Ho considerato varie possibilità tra le quali: fare finta di niente, pulire comunque e rimandare la fine lavori, impugnare io stessa il rullo e finire l’opera e ho cercato rabbiosa di capire come riaggiustare l’interruttore della luce (un delizioso manufatto dei primi del novecento tanto bello quanto misterioso). Altrettanto disturbata ho tentato di strappare dal comò impacchettato nei teli una maglietta ma quando finalmente ci sono riuscita non si richiudeva più il cassetto, non so perché. Ho urlato una specie di rabbia strozzata.

Improvvisamente mi sono sentita così intensamente infelice e sola che mi sono accasciata desolata nella polvere.

Sto ripulendo casa perché ne ha bisogno ma anche perché questa veste appartiene ad un’altra vita. In quella vita colori dei muri e suppellettili li ho scelti insieme a qualcun altro, lo stesso uomo che mi ha confortato e aiutato nelle dispute con gli imbianchini di allora (quelli che mi volevano picchiare). Questa volta l’esperienza non è stata così traumatica ma è traumatico ogni volta rendermi conto che ora sono sola, che i problemi ormai li devo risolvere da me, grandi o piccoli che siano, e soprattutto è traumatico constatare che, per guerriera che io sia, non ho voglia di accettare del tutto questo fatto. Anzi quasi per niente.

Per niente proprio.

Sola.

E ho una vertigine più forte che mai.

Comunque, a pianti terminati, ho cominciato pian piano a pulire, accantonando l’insana idea di fare nuovi danni con il rullo ora che il lavoro è quasi finito (…male?.....beh…quasi finito).

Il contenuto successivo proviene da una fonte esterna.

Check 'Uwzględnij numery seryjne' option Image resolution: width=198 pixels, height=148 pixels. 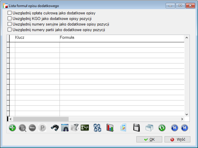(x=10, y=24)
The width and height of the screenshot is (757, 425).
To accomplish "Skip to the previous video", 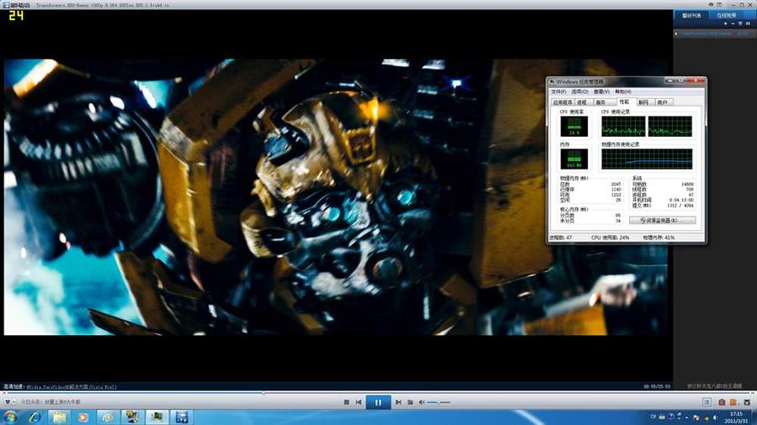I will point(359,402).
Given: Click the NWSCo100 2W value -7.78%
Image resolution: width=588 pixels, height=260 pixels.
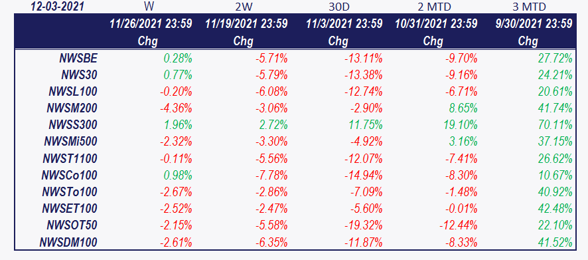Looking at the screenshot, I should pyautogui.click(x=271, y=175).
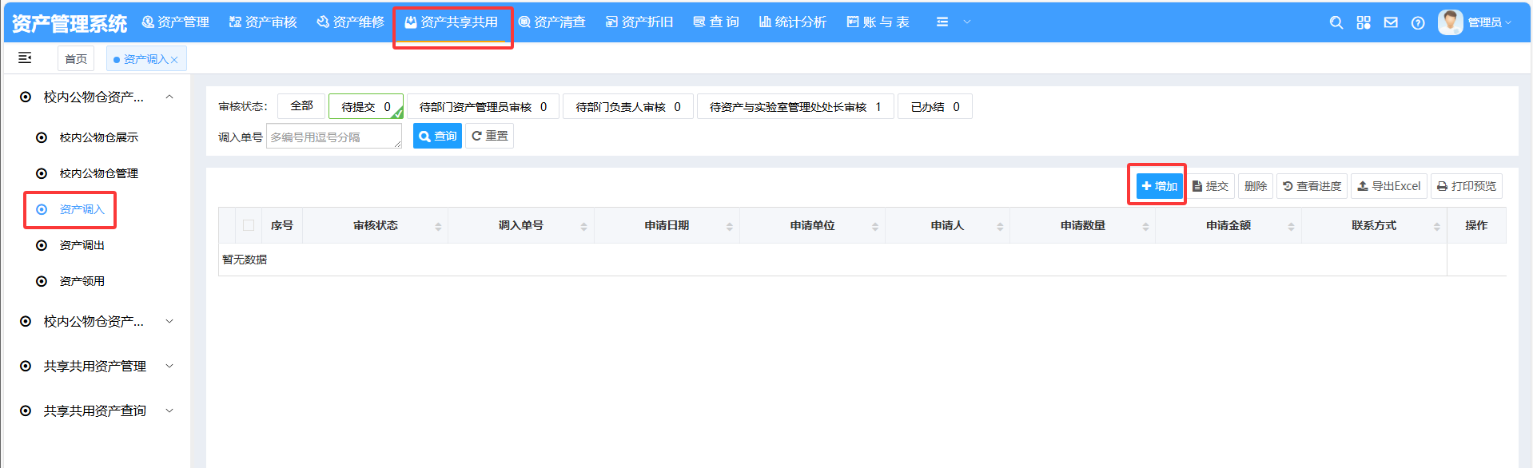The width and height of the screenshot is (1533, 468).
Task: Toggle the sidebar collapse icon
Action: tap(25, 58)
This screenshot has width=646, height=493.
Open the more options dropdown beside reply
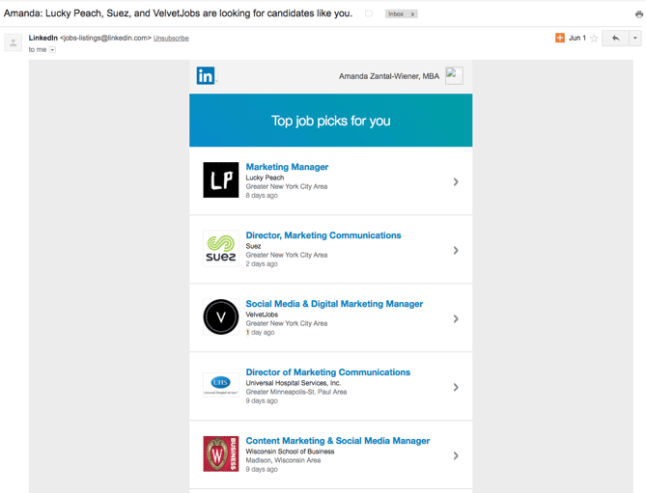634,39
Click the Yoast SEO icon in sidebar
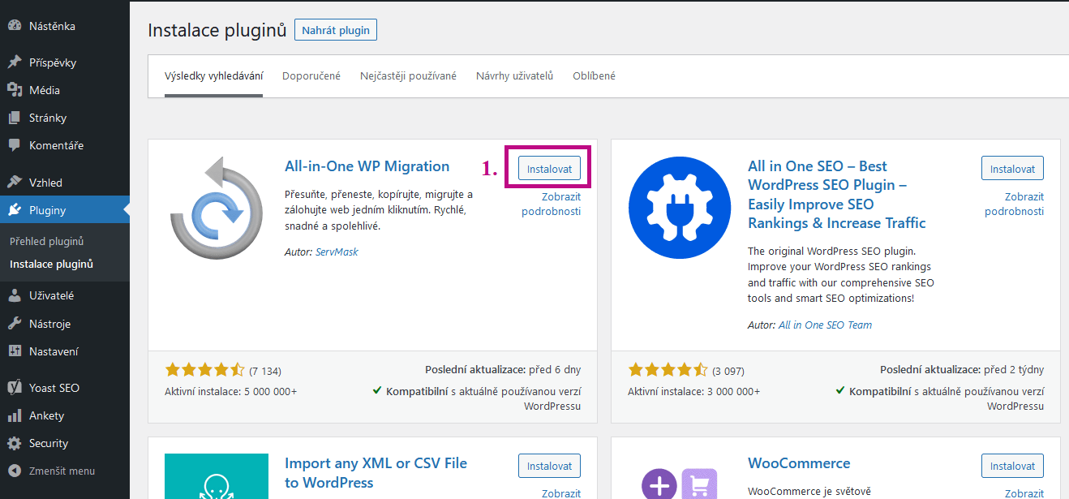Screen dimensions: 1069x499 (15, 388)
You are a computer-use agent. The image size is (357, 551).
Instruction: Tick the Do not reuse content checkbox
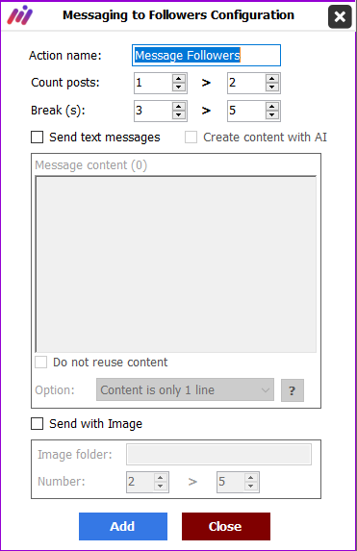tap(40, 363)
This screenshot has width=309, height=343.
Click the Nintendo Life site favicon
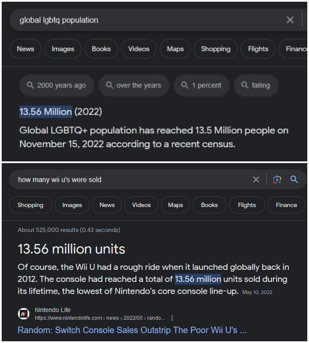tap(23, 314)
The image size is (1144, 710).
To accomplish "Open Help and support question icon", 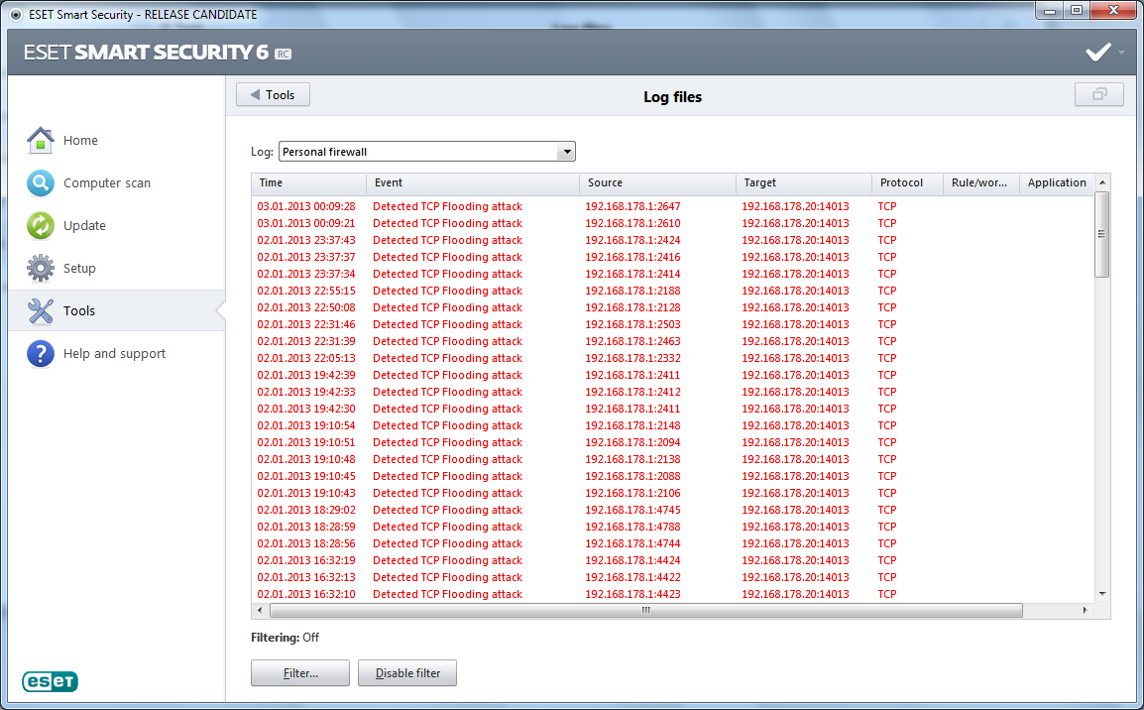I will click(40, 354).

E mentre rimuovevo chili di polvere ho cominciato a pensare che ho proprio tutto quel che serve per essere felice. Persino quello che mi manca serve allo scopo, serve ad avere ancora una furiosa voglia di vita.

Panno dopo panno ho rimosso la polvere, le chiazze di vernice, la stupidità dalla mia faccia rigata da lacrime sporche. E poi ho risposto al telefono che squillava.

Non sempre sentirsi soli corrisponde al vero.

Spero che non mi torni la febbre. E di rimettermi presto in cucina!

Ma soprattutto spero di riuscire presto a scrivere post meno sconclusionati o sarò costretta a cancellare il blog di nuovo……siate pazienti…….ce la posso fare……..credo……..

massì…..

ce la posso fare!

Un caro saluto a Mihai (che si pronuncia tipo Mikail ma con una cosa aspirata nel centro, al posto della kappa e comunque significa Michele). Mihai si è commosso perché gli ho fatto il caffè. Dice che nelle altre case non succede. Peccato che io il caffè lo faccio da schifo. Però lo servo con ottimi biscotti, ci potete credere!